The complex features 20 classrooms and several computer rooms and laboratories, including the FERN Student Center and the Peavy Arboretum. In these spaces, faculty, students and researchers can participate in active learning and discovery while utilizing cutting-edge technology.
“This building is a product of collaboration and the leadership at OSU and the college. Students, faculty, donors, and partners all came together to create this wonderful space.

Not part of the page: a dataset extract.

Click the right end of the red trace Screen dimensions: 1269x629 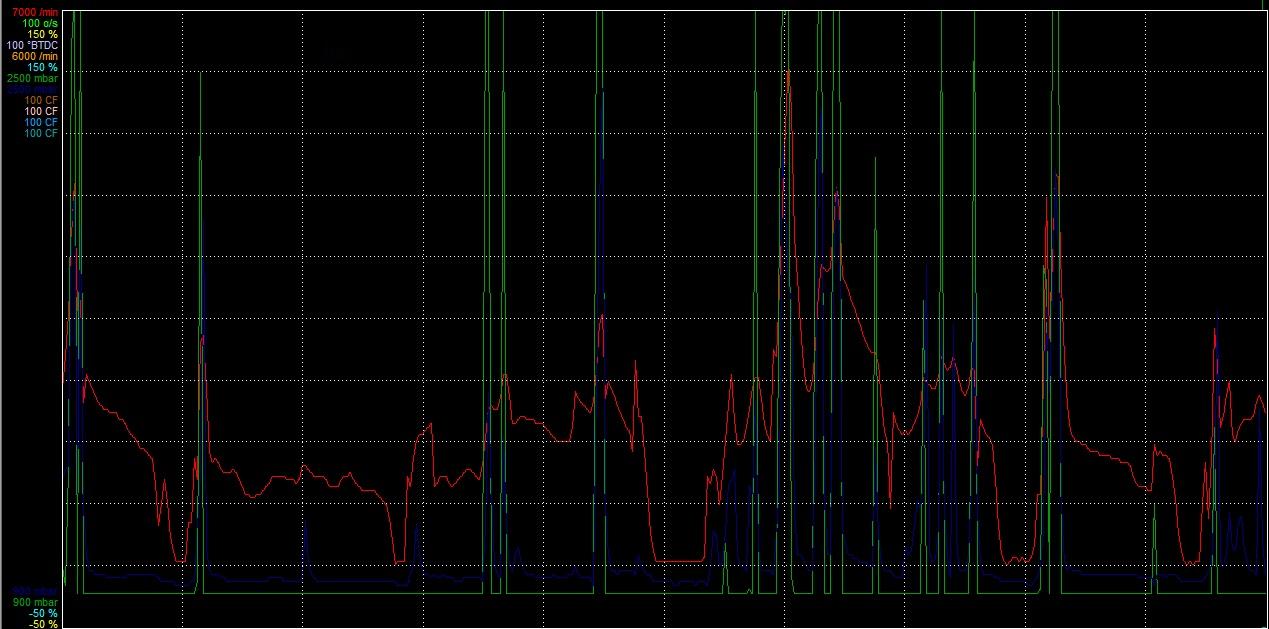click(x=1265, y=411)
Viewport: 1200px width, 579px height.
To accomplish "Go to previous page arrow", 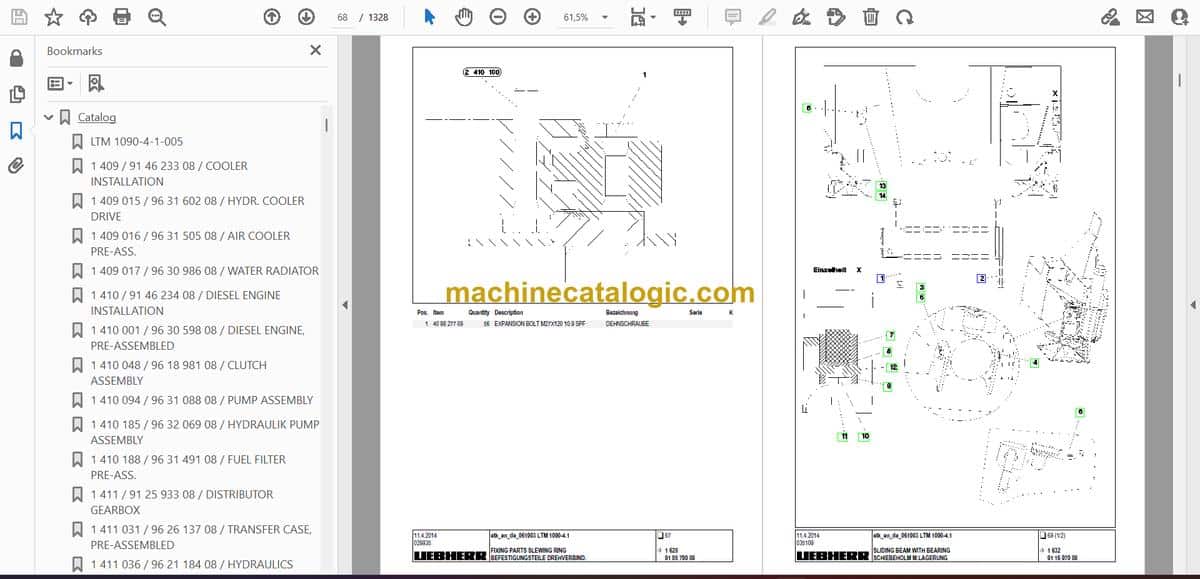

This is what collaboration and consensus look like and highlights what we can accomplish together in the future,” says Destiny Pauls, a Natural Resources major.
Designed by Michael Green, a leading innovator in high-rise wood construction, the OFSC is an excellent example of how sustainably managed forests can create beautiful buildings out of wood and reduce the carbon footprint of new building construction while establishing a connection with outdoor landscapes.
Built in partnership with others, the building also demonstrates the power and impact of a shared vision of sustainability.
“To the donors and the industries that all came together, I just want to say thank you,” Pauls says. “We are going to show you what we can do with all of this together.”
By the Numbers
Total Size: 95,000+ square feet
Project Funding: A public-private partnership that brought together four lead donors, gifts from more than 100 others and matching bonds from the State of Oregon
Incorporated Wood: Baltic birch, black walnut, Douglas-fir, juniper, maple, red alder, and white oak
Opened: March 2020
Size: 80,000 square feet
Constructed with: Glulam, cross-laminated timber (CLT), mass plywood panels (MPP)
Features: Classrooms (7), meeting rooms (6), computer classrooms (2), offices, laboratories (5), outdoor arboretum, graduate student workspaces, numerous study areas, Harvest Simulation Laboratory
Opened: May 2019
Size: 15,000 square feet
Constructed with: MPP
Features: Structural testing bay, advanced wood products manufacturing bay, offices, meeting space
The cross-laminated timber (CLT) panels that make up the sheer walls and the floors are Oregon Douglas-fir processed by D.R. Johnson Wood Innovations, LLC in Riddle, Oregon. Mass plywood panels (MPP), created by Freres Lumber Company, Inc. in Lyons, Oregon, are heavily utilized throughout the AWP and are used as the roof for the PFSC.
A LIVING LAB
381 sensors are installed throughout the PFSC and will monitor wood moisture content, indoor and outdoor weather conditions, heat transfer, long-term movement of walls and floors, tension in self-centering rods and building and floor vibrations.
Oregon State University in Corvallis, Oregon, is located within the traditional homelands of the Mary’s River, or Ampinefu, Band of Kalapuya. Following the Willamette Valley Treaty of 1855, Kalapuya people were forcibly removed to reservations in Western Oregon. Today, living descendants of these people are part of the Confederated Tribes of Grand Ronde Community of Oregon and the Confederated Tribes of the Siletz Indians.
Formal and informal classroom and lab spaces range from small capacity to large capacity, and will allow students to study all aspects of the forest landscape.
A 60’-x-80’ foot strong wall and reaction floor system within the AWP facilitates testing of up to three-story wood structures. Oregon State and TDI researchers use the facility to conduct seismic tests, connection tests, loading tests and more.
This story was part of the College of Forestry’s 2019-2020 Biennial Report.